Im November 1964 hatte der gelernte Sportjournalist Richard Nimmerrichter, 44 Jahre alt, die Idee seines Lebens. Indirekt verdankte er sie Hans Dichand. Der „Krone“-Chefredakteur hatte den Freelancer, der gerade seine wöchentliche „Richard-Nilius“-Kolumne für den „Express“ abliefern wollte, im Lift des Pressehauses angesprochen: „Wollen Sie nicht zu uns kommen? Sie können jedes Ressort haben. Was wollen Sie schreiben?“ Nimmerrichters Einwand, er schreibe nicht nur für den „Express“, sondern sei bereits fixer Kolumnist („Herr Kilian“) beim „Neuen Österreich“, fegte Dichand beiseite: Das „Neue Österreich“ sei tot. „Das wusste der Dichand damals schon“, staunt Nimmerrichter noch heute über das feine Gespür des „Krone“-Herrn, „dabei war das ‚Neue Österreich‘ noch die reinste Inseratenplantage.“ Dichands Angebot an den zögernden Feuilletonisten: „Wir zahlen Ihnen das Doppelte.“
Nimmerrichter ließ erste Versuchsballons in der „Kronen-Zeitung“ steigen. Seit 7. November 1964 erschien jeden Samstag „Aus Karli Prohaskas Aufsatzmappe“ – eine aktuelle Glosse in der schein-naiven Art der Poldi-Huber-Aufsatze mit feststehenden orthographischen Fehlern („So geht es mir, scheint nicht mehr weiter in unserem geliebten Vaterland Österreich, indem keiner mehr was arbeiten will“).

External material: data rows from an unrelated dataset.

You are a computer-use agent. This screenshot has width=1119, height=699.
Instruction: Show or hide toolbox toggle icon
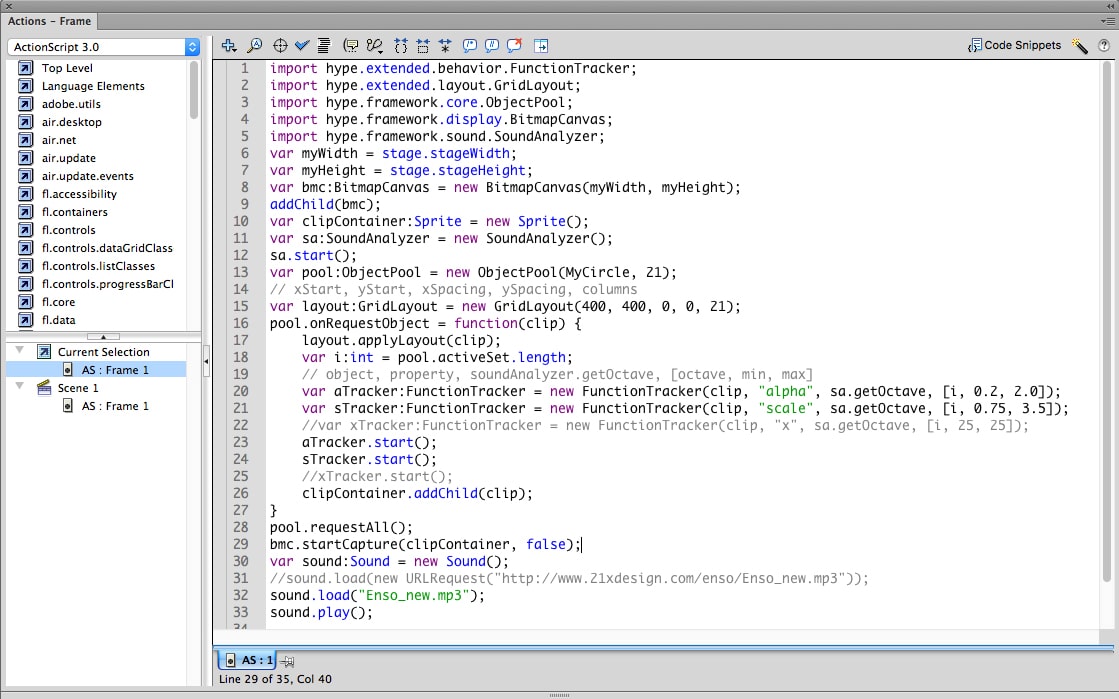541,45
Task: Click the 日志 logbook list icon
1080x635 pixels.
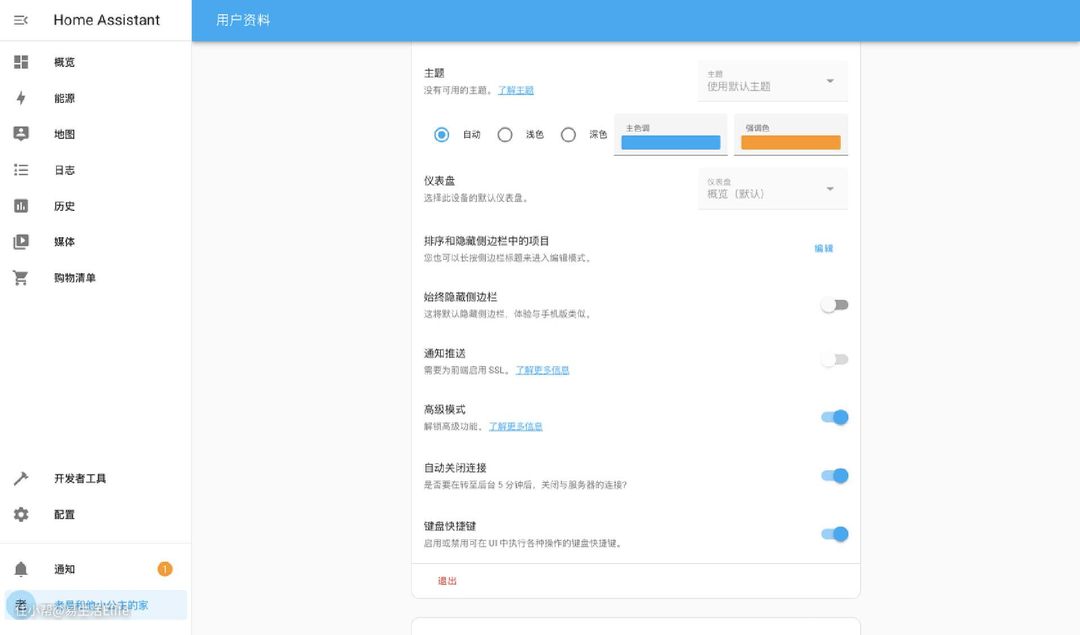Action: click(21, 170)
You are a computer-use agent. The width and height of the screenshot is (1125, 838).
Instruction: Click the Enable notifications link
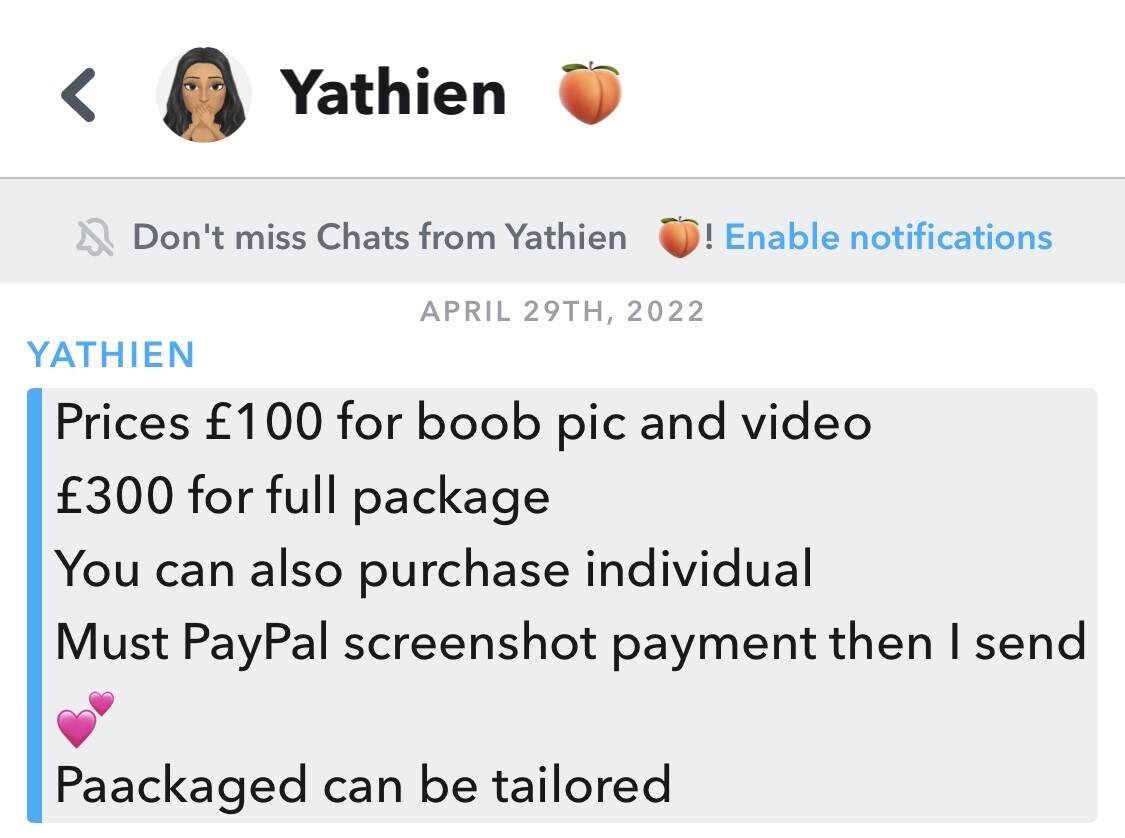888,237
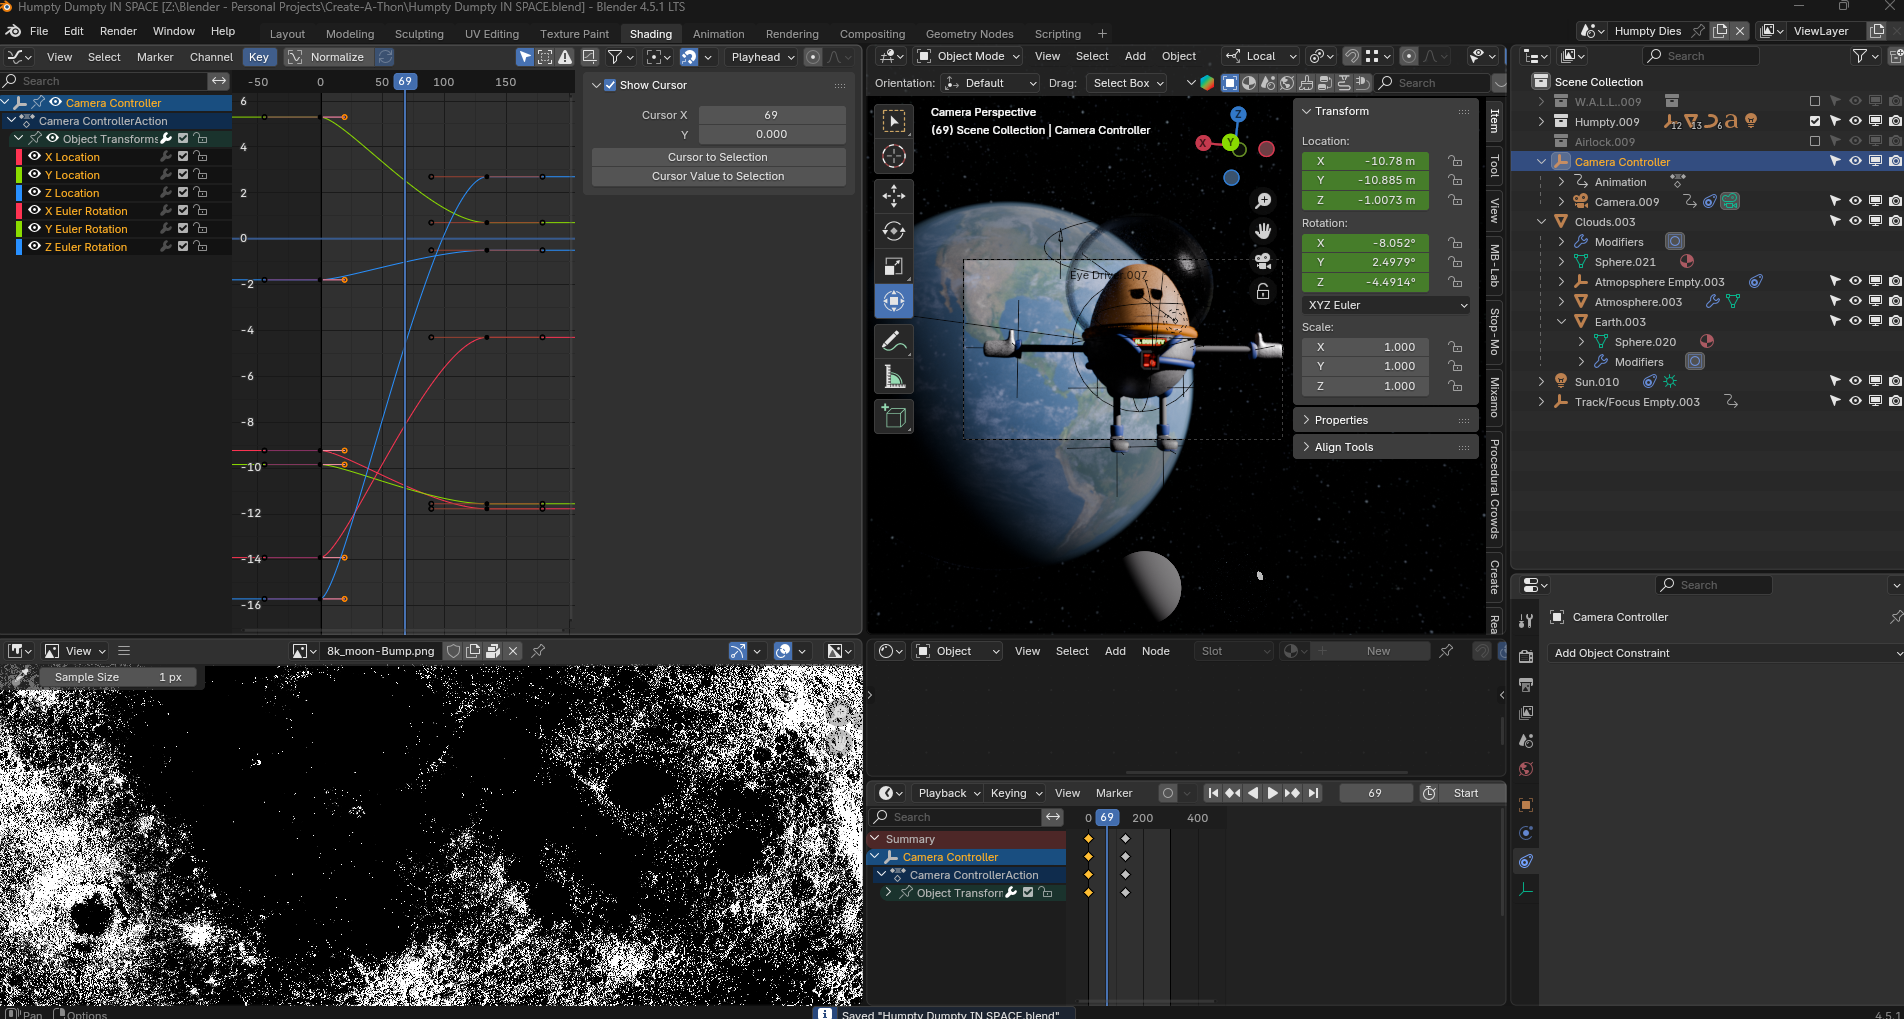The image size is (1904, 1019).
Task: Open the XYZ Euler rotation mode dropdown
Action: [1386, 305]
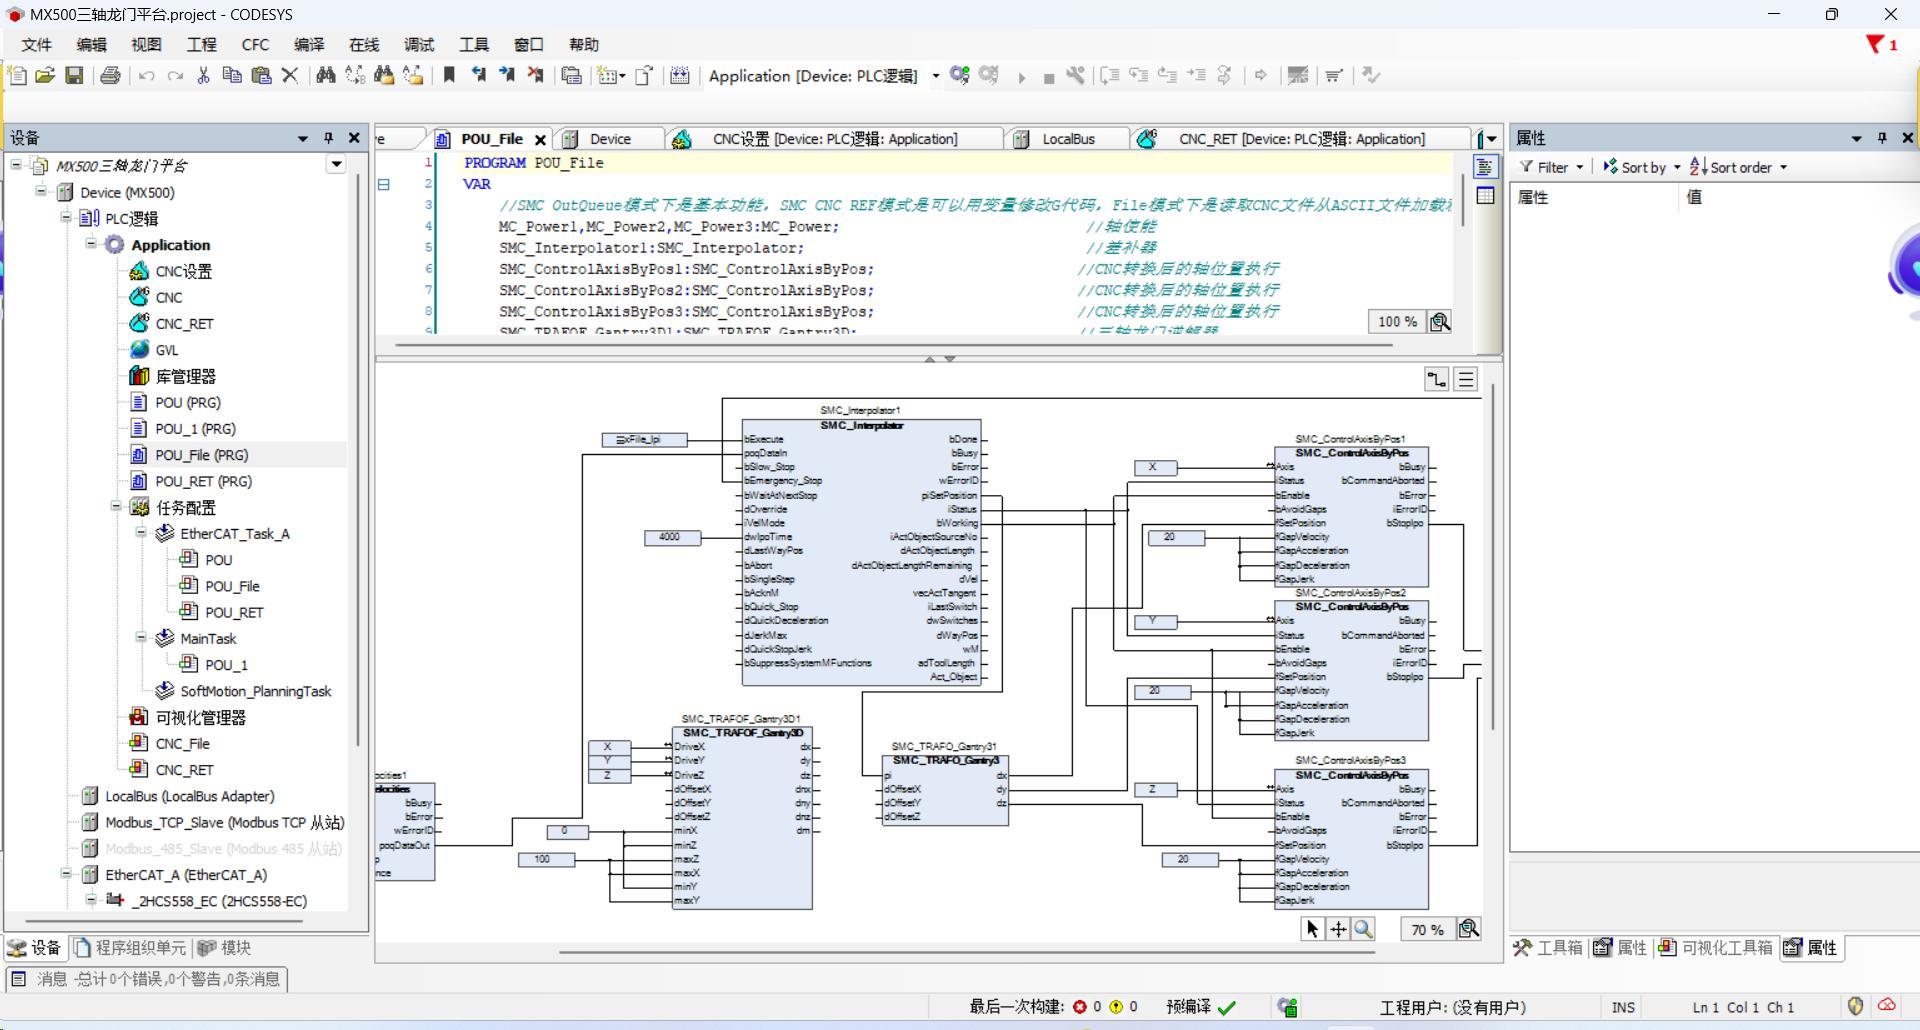Open the Application device dropdown arrow

coord(936,76)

Jeden Sonntag schrieb Nimmerrichter eine völlig unpolitische Familienkolumne („Die zeitgemäßen Abenteuer der Familie Zitzelberger“) die aber binnen kurzem im eigenen Trivialitätsgrad versandete: Schon im Februar 1965 starben die Zitzelbergers einen von den Lesern unbemerkten und vom Schreiber unbeweinten Kolumnentod.